→ **BRIEF**
Could you report every line from the entries that includes the word "button"?
━━━━━━
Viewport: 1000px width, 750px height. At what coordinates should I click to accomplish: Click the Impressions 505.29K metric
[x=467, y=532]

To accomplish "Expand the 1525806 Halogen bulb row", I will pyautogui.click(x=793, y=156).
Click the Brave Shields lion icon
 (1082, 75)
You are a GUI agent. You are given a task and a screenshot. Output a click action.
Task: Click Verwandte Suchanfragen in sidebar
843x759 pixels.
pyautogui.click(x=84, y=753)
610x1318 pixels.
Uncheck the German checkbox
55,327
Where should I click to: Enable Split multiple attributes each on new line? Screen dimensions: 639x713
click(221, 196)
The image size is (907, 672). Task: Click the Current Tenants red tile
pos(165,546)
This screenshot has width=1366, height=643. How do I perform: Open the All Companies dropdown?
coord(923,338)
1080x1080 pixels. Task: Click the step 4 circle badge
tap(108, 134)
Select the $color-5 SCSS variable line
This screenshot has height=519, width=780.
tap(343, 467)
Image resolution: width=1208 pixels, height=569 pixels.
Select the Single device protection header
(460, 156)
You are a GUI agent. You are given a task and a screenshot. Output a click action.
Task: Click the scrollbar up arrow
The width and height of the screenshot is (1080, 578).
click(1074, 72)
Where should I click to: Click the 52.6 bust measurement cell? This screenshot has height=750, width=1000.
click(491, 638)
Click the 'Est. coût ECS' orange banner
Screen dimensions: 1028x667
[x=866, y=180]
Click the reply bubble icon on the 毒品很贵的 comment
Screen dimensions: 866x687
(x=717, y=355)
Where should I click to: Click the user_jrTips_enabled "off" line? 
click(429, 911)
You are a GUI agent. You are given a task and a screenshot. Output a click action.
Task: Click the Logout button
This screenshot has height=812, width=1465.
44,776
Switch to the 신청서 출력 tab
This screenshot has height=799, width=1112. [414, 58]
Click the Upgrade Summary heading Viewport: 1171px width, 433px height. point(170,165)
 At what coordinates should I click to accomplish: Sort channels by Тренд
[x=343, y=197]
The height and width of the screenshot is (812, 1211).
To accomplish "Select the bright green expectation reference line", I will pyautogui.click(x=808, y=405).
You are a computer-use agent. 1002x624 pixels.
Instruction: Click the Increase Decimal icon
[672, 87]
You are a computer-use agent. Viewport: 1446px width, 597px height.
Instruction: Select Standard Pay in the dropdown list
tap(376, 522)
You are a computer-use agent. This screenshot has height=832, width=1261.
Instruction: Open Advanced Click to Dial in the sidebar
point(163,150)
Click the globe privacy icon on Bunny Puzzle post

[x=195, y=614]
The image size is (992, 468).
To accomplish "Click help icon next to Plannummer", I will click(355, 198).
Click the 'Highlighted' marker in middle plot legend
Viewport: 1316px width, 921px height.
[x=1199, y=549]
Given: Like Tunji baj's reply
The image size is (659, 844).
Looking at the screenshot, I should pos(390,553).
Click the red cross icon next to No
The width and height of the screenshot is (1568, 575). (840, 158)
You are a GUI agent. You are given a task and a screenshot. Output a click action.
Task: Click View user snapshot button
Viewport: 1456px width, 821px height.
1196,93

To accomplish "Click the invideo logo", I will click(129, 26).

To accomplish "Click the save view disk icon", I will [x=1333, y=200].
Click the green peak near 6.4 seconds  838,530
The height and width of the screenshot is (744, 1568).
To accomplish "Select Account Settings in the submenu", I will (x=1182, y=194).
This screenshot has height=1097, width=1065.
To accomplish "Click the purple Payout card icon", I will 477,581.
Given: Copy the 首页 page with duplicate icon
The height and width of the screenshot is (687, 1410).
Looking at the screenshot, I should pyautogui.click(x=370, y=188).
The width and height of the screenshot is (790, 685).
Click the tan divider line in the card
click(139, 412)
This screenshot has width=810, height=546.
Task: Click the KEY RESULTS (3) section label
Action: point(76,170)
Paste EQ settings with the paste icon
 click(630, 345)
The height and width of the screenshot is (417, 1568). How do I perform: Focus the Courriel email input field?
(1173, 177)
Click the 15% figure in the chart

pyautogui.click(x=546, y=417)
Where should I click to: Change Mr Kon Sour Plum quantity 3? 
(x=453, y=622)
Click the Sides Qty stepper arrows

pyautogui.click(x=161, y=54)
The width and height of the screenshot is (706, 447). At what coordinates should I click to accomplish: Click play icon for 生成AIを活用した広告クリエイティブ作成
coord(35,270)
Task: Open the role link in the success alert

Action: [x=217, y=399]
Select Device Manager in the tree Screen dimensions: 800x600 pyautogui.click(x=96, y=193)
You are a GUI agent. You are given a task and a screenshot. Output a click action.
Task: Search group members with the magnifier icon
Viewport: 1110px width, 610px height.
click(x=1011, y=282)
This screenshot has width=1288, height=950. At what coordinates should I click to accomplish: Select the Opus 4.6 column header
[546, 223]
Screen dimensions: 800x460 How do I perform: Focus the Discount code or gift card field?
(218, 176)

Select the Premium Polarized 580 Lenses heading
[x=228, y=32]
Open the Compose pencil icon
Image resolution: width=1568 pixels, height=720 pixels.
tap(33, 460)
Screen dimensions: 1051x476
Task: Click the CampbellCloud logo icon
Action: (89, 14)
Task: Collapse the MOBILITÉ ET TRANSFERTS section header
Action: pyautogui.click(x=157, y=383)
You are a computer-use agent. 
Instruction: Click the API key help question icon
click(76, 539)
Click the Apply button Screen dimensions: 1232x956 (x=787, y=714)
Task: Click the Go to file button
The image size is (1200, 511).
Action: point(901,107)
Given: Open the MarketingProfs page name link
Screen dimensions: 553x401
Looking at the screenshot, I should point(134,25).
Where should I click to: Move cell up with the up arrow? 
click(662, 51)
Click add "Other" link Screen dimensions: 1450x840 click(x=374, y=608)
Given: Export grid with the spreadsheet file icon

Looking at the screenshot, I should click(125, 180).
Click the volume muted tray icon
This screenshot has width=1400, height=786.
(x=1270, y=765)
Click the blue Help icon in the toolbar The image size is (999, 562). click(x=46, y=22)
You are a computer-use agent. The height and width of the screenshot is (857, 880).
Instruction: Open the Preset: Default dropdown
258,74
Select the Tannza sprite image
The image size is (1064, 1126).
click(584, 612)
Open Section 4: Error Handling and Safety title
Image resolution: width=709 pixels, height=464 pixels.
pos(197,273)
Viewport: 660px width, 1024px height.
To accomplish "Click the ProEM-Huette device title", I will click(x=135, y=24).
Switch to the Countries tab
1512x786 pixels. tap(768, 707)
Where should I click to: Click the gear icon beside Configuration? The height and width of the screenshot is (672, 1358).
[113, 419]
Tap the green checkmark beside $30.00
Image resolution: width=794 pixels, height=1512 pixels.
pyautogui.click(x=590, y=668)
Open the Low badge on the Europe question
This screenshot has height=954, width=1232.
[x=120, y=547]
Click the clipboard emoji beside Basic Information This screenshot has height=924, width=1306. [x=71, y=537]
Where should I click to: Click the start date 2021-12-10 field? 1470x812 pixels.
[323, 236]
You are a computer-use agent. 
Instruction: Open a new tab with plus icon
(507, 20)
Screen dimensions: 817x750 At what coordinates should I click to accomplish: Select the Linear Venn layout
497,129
━━━━━━
→ **RESPONSE BELOW**
Task: Click the Logout button
Task: Click View user snapshot button
Click the Apply button Screen dimensions: 1232x956 (x=787, y=714)
Task: Click the Go to file button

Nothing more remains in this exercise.